**Written instruction**. Output all of the items below as a Markdown table with two columns, Row and Line, where Row is the line's number and Line is its text. Leave out blank lines.

+---+

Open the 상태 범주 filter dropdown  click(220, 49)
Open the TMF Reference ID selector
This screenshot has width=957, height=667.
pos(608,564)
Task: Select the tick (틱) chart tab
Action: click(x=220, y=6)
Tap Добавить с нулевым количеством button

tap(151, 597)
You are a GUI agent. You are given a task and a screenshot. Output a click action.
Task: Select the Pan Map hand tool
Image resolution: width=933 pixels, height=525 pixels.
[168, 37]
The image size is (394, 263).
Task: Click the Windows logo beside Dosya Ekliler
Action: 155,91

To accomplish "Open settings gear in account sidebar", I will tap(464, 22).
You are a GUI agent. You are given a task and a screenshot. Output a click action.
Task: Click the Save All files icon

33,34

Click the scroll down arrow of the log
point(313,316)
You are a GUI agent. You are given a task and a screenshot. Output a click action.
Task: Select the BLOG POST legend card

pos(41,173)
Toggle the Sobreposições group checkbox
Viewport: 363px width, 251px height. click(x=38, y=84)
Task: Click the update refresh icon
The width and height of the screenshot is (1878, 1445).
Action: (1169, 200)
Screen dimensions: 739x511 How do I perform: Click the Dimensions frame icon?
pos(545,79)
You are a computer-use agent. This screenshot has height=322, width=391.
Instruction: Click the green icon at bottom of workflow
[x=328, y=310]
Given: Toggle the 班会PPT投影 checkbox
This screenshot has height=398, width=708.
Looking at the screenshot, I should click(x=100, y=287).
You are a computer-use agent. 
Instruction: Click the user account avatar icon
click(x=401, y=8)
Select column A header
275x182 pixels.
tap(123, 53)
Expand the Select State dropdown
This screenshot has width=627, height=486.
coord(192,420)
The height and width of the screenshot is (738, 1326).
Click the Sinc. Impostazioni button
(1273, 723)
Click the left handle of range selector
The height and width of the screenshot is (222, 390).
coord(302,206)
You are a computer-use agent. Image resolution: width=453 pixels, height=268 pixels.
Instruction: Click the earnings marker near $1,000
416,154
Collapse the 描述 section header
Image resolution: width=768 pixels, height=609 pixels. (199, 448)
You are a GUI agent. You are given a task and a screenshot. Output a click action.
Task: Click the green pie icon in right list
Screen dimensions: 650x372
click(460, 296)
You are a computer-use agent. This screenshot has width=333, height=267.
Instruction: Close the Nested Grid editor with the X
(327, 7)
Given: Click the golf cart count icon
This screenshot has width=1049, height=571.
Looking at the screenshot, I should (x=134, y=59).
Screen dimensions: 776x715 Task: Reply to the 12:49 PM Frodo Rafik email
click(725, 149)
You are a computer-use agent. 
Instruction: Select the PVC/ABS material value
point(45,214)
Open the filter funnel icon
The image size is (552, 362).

+---+

**Task solution**.
| Row | Line |
|---|---|
| 1 | Open the 상태 범주 filter dropdown  click(220, 49) |
| 2 | Open the TMF Reference ID selector |
| 3 | This screenshot has width=957, height=667. |
| 4 | pos(608,564) |
| 5 | Task: Select the tick (틱) chart tab |
| 6 | Action: click(x=220, y=6) |
| 7 | Tap Добавить с нулевым количеством button |
| 8 | tap(151, 597) |
| 9 | You are a GUI agent. You are given a task and a screenshot. Output a click action. |
| 10 | Task: Select the Pan Map hand tool |
| 11 | Image resolution: width=933 pixels, height=525 pixels. |
| 12 | [168, 37] |
| 13 | The image size is (394, 263). |
| 14 | Task: Click the Windows logo beside Dosya Ekliler |
| 15 | Action: 155,91 |
| 16 | To accomplish "Open settings gear in account sidebar", I will tap(464, 22). |
| 17 | You are a GUI agent. You are given a task and a screenshot. Output a click action. |
| 18 | Task: Click the Save All files icon |
| 19 | 33,34 |
| 20 | Click the scroll down arrow of the log |
| 21 | point(313,316) |
| 22 | You are a GUI agent. You are given a task and a screenshot. Output a click action. |
| 23 | Task: Select the BLOG POST legend card |
| 24 | pos(41,173) |
| 25 | Toggle the Sobreposições group checkbox |
| 26 | Viewport: 363px width, 251px height. click(x=38, y=84) |
| 27 | Task: Click the update refresh icon |
| 28 | The width and height of the screenshot is (1878, 1445). |
| 29 | Action: (1169, 200) |
| 30 | Screen dimensions: 739x511 How do I perform: Click the Dimensions frame icon? |
| 31 | pos(545,79) |
| 32 | You are a computer-use agent. This screenshot has height=322, width=391. |
| 33 | Instruction: Click the green icon at bottom of workflow |
| 34 | [x=328, y=310] |
| 35 | Given: Toggle the 班会PPT投影 checkbox |
| 36 | This screenshot has height=398, width=708. |
| 37 | Looking at the screenshot, I should click(x=100, y=287). |
| 38 | You are a computer-use agent.  |
| 39 | Instruction: Click the user account avatar icon |
| 40 | click(x=401, y=8) |
| 41 | Select column A header |
| 42 | 275x182 pixels. |
| 43 | tap(123, 53) |
| 44 | Expand the Select State dropdown |
| 45 | This screenshot has width=627, height=486. |
| 46 | coord(192,420) |
| 47 | The height and width of the screenshot is (738, 1326). |
| 48 | Click the Sinc. Impostazioni button |
| 49 | (1273, 723) |
| 50 | Click the left handle of range selector |
| 51 | The height and width of the screenshot is (222, 390). |
| 52 | coord(302,206) |
| 53 | You are a computer-use agent. Image resolution: width=453 pixels, height=268 pixels. |
| 54 | Instruction: Click the earnings marker near $1,000 |
| 55 | 416,154 |
| 56 | Collapse the 描述 section header |
| 57 | Image resolution: width=768 pixels, height=609 pixels. (199, 448) |
| 58 | You are a GUI agent. You are given a task and a screenshot. Output a click action. |
| 59 | Task: Click the green pie icon in right list |
| 60 | Screen dimensions: 650x372 |
| 61 | click(460, 296) |
| 62 | You are a computer-use agent. This screenshot has width=333, height=267. |
| 63 | Instruction: Close the Nested Grid editor with the X |
| 64 | (327, 7) |
| 65 | Given: Click the golf cart count icon |
| 66 | This screenshot has width=1049, height=571. |
| 67 | Looking at the screenshot, I should (x=134, y=59). |
| 68 | Screen dimensions: 776x715 Task: Reply to the 12:49 PM Frodo Rafik email |
| 69 | click(725, 149) |
| 70 | You are a computer-use agent.  |
| 71 | Instruction: Select the PVC/ABS material value |
| 72 | point(45,214) |
| 73 | Open the filter funnel icon |
| 74 | The image size is (552, 362). |